Monsoon in Cox’s Bazar: “Everything could collapse in an instant”
850,000 Rohingya refugees in Bangladesh are facing rains under makeshift shelters. The monsoon is posing a major humanitarian challenge at Kutupalong camp where the health situation is liable to deteriorate and affect the well-being of children who are already vulnerable. To tackle this crisis, Terre des hommes is preparing for the severe weather and cyclones, which are renowned for being devastating in this region.
In south-eastern Bangladesh, unparalleled rainfall and cyclones will occur between April and September. Successive flooding of access roads to the Kutupalong camp, some of which are narrow slippery dirt tracks, will make it difficult to deliver aid to the 850,000 Rohingyas who have fled the violence in Myanmar. 91% of these people now depend on humanitarian supplies. Families will soon face three major problems: access to food, finding a dry place to sleep and avoiding epidemics.
At present, malnutrition is the camp’s number one health problem. 400,000 children live in the camps.
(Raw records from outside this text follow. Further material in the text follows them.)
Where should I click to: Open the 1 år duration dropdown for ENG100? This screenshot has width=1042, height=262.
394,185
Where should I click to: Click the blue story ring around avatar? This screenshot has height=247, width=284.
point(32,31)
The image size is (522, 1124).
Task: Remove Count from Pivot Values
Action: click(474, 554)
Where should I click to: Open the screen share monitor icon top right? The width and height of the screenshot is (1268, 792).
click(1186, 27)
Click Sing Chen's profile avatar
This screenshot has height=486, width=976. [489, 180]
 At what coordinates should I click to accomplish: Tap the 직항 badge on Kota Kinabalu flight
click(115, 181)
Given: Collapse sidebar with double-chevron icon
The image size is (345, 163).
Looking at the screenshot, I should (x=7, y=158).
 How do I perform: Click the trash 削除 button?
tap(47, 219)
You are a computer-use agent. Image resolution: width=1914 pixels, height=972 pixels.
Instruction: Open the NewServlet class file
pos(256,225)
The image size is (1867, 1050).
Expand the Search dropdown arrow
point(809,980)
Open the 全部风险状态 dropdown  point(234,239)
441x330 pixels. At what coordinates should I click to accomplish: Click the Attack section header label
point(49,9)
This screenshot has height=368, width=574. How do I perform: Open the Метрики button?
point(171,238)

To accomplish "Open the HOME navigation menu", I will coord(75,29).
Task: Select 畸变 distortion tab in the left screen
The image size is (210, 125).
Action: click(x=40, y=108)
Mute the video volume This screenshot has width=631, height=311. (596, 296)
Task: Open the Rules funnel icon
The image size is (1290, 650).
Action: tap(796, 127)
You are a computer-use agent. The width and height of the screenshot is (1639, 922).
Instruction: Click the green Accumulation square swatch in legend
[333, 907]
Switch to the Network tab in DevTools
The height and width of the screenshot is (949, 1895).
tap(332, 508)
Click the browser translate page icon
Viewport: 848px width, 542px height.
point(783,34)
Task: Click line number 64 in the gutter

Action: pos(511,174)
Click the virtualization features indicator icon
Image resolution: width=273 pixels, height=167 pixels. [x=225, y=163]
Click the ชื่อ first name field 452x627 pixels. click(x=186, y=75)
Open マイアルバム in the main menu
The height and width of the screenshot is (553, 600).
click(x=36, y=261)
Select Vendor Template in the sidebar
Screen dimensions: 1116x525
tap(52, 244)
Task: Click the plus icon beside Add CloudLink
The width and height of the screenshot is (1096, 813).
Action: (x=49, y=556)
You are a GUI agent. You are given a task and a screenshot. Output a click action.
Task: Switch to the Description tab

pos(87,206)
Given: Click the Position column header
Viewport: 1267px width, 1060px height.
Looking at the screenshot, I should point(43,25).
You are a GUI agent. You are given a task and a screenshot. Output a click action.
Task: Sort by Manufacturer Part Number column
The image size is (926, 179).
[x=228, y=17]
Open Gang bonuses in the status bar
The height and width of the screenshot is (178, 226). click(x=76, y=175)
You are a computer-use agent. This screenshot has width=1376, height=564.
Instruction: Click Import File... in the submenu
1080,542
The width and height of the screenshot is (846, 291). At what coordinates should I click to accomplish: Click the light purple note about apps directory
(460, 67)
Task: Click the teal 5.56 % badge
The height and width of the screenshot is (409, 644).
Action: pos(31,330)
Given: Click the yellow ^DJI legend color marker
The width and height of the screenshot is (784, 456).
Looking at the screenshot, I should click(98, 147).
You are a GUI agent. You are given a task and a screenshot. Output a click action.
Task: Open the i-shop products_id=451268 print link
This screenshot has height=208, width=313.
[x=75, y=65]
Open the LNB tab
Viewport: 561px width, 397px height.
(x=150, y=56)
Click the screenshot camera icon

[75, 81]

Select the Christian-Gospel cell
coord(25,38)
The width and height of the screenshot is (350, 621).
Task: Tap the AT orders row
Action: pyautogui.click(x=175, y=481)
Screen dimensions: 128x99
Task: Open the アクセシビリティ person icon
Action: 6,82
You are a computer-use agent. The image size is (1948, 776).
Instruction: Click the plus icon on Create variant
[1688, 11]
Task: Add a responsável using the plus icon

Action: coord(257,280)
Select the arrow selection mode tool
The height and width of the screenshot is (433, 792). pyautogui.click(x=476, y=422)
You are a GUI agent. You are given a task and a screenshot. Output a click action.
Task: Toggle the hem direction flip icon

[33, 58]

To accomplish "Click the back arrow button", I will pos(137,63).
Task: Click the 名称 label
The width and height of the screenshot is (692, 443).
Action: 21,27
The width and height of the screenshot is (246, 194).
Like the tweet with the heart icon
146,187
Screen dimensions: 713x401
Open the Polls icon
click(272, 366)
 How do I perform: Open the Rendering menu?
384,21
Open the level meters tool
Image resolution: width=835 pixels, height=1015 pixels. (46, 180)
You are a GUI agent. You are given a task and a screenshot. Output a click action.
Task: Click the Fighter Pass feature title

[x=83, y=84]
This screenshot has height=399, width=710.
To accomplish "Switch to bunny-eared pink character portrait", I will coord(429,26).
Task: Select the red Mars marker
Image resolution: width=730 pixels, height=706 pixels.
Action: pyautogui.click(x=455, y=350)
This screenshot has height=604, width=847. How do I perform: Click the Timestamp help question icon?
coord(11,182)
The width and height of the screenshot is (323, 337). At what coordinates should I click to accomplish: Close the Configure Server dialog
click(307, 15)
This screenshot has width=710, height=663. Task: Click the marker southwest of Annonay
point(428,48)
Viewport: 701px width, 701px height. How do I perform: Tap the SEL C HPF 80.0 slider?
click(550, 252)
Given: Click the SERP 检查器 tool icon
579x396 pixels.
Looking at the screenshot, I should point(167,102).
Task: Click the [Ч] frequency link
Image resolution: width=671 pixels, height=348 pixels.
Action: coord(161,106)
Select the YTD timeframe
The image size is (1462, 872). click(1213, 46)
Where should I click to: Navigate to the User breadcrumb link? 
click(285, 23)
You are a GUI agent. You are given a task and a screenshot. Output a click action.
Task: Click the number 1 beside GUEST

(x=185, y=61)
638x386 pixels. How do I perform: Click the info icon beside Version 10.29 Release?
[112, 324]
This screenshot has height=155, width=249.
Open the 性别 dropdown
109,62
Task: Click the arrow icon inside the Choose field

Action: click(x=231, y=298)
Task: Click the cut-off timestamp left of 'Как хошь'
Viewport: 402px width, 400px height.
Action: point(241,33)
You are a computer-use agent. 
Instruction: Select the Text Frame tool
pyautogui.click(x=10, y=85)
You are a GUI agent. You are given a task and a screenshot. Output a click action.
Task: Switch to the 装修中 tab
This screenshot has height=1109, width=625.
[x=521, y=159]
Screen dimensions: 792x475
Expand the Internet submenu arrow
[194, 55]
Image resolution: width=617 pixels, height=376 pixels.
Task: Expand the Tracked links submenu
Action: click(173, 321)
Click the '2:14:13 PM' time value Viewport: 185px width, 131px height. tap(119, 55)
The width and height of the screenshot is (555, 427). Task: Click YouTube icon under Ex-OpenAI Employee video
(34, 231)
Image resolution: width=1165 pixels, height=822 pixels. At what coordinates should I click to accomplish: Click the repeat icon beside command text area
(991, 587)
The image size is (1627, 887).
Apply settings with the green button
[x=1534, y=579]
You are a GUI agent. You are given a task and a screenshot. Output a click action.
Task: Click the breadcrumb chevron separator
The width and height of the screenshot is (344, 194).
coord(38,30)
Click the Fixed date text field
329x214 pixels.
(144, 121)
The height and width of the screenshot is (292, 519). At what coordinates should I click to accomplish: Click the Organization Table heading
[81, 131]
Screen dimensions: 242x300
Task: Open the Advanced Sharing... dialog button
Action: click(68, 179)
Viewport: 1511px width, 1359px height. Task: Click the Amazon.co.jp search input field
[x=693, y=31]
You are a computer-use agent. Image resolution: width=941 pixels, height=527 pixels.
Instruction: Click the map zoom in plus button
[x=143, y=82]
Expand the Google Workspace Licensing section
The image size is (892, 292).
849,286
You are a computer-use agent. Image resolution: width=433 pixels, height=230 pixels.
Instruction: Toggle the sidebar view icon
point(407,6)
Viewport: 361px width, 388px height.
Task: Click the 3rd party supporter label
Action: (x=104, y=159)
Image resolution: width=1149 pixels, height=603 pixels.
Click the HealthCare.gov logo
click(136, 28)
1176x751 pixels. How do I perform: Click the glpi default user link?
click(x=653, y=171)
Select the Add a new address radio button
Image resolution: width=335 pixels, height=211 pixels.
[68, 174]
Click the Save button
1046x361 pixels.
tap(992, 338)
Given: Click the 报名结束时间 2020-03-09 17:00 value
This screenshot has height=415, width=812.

One quarter is malnourished, and most are under 5 years of age. “We have trained about 100 Rohingyas to identify serious cases of malnourishment. They crisscross the camp every day and refer these malnourished children to one of our seven feeding centres. Between 2000 and 3000 sick children are being monitored at the moment,” explains Martin Morand, our humanitarian emergency expert. Problems in accessing food due to the severe weather and the limited range of food will increase the risk of acute malnutrition and death among an already vulnerable population.
The dilapidated shelters where the Rohingya live are in danger of deteriorating rapidly. They are made of a simple bamboo structure that is pushed into the ground and then covered with plastic sheets which the water can trickle through. “It’s difficult to know in advance which shelters will or won't withstand the rain as this is the first monsoon in this overcrowded camp. What we do know is that it will be a disaster. Everything could collapse and fly away in minutes. There are no foundations, nothing permanent can be built. We’re in the process of ensuring our health and childcare centres can provide proper cover when the most precarious shelters collapse,” says Martin Morand.
In anticipation of the emergency, we are stocking up on mattresses, hygiene kits and dried food, as well as medical equipment to fight cholera, acute diarrhoea and dengue fever. Tdh is supervising the construction of latrines and deep wells and highlights the importance of hand-washing to prevent the spread of diseases.
After the cyclones, the refugees will need ropes, bamboo and tarpaulins. “We're stocking up on these materials. We will also be able to provide access to building materials if the supply vehicles are unable to reach the people,” says Martin Morand.